TASK PROMPT =>
From the line with "weiterlesen (16, 751)" through the line with "Contact (251, 969)", repeat the entries verbatim, both end lines included, and add nothing.

PROVIDED DATA =>
####
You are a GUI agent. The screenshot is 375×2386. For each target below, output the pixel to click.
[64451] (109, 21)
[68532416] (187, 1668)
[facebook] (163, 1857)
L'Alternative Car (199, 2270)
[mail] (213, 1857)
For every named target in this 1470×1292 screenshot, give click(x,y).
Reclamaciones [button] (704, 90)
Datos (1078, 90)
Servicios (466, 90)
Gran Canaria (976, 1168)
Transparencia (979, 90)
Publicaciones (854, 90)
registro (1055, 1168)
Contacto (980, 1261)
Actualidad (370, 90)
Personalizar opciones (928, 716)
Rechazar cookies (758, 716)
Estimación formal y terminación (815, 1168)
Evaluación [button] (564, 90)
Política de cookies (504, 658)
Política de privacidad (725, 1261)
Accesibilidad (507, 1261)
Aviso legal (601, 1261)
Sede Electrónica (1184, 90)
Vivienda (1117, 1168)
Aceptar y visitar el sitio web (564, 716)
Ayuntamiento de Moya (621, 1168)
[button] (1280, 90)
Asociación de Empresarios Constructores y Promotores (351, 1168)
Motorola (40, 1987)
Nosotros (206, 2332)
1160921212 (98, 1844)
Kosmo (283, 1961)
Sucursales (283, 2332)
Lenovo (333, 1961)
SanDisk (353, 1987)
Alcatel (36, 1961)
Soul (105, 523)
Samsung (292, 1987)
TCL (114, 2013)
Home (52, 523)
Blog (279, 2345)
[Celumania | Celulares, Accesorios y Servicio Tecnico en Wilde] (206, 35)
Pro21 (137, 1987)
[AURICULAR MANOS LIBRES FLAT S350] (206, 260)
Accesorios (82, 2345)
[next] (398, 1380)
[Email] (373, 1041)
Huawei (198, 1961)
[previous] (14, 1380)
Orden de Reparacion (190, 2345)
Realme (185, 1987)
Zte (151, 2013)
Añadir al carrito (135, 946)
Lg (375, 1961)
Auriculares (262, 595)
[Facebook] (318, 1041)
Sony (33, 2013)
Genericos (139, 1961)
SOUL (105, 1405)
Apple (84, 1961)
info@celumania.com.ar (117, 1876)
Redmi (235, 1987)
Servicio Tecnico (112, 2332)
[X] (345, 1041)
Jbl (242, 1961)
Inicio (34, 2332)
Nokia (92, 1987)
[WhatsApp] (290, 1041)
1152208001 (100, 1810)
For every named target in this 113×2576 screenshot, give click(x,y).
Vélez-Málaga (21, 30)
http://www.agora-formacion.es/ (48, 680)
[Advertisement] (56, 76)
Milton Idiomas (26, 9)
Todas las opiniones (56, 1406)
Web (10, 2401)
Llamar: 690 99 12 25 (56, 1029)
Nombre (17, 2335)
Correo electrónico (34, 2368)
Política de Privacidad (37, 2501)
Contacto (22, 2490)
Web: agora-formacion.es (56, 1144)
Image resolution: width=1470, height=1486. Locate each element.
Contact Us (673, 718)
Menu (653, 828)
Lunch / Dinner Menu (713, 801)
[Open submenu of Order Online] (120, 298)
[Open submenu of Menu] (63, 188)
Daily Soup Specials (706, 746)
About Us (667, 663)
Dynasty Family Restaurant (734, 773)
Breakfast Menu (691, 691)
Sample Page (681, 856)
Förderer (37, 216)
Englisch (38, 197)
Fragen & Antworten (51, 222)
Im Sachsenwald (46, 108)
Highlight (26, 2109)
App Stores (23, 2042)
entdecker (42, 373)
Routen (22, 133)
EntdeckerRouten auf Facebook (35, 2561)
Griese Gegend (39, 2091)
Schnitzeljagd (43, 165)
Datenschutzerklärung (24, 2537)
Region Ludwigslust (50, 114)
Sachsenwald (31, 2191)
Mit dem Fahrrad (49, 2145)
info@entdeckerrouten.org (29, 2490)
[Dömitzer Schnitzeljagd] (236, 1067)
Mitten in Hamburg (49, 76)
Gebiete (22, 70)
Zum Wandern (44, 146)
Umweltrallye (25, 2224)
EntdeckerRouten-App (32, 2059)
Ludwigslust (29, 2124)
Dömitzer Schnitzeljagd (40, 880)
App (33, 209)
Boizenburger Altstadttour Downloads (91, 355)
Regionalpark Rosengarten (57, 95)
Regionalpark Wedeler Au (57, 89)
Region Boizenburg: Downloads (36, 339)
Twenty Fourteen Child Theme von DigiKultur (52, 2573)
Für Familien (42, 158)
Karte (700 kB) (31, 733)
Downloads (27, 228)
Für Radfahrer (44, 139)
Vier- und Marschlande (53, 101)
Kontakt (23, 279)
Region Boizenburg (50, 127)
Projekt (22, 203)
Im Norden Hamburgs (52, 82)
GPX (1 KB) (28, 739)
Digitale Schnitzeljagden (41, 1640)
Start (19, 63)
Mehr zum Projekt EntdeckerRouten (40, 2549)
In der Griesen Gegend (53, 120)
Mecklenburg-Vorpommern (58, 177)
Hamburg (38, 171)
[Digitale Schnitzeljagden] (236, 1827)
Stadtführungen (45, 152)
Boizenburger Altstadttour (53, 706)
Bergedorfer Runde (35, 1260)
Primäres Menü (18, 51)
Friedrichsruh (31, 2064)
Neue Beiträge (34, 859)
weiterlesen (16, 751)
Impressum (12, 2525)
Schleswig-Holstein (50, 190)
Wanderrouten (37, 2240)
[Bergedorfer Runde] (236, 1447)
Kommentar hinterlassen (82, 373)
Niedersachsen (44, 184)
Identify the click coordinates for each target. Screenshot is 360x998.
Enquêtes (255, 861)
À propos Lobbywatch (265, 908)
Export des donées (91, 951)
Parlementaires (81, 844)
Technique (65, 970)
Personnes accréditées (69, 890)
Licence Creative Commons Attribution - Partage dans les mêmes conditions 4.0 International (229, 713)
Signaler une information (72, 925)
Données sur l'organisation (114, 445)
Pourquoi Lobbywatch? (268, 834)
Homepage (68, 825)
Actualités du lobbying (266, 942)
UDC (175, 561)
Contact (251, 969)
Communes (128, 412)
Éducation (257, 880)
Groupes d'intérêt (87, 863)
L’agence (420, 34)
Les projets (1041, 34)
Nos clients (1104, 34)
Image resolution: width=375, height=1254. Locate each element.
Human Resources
####
RESULT =>
weiterlesen (16, 751)
Impressum (12, 2525)
Schleswig-Holstein (50, 190)
Wanderrouten (37, 2240)
[Bergedorfer Runde] (236, 1447)
Kommentar hinterlassen (82, 373)
Niedersachsen (44, 184)
Identify the click coordinates for each target. Screenshot is 360x998.
Enquêtes (255, 861)
À propos Lobbywatch (265, 908)
Export des donées (91, 951)
Parlementaires (81, 844)
Technique (65, 970)
Personnes accréditées (69, 890)
Licence Creative Commons Attribution - Partage dans les mêmes conditions 4.0 International (229, 713)
Signaler une information (72, 925)
Données sur l'organisation (114, 445)
Pourquoi Lobbywatch? (268, 834)
Homepage (68, 825)
Actualités du lobbying (266, 942)
UDC (175, 561)
Contact (251, 969)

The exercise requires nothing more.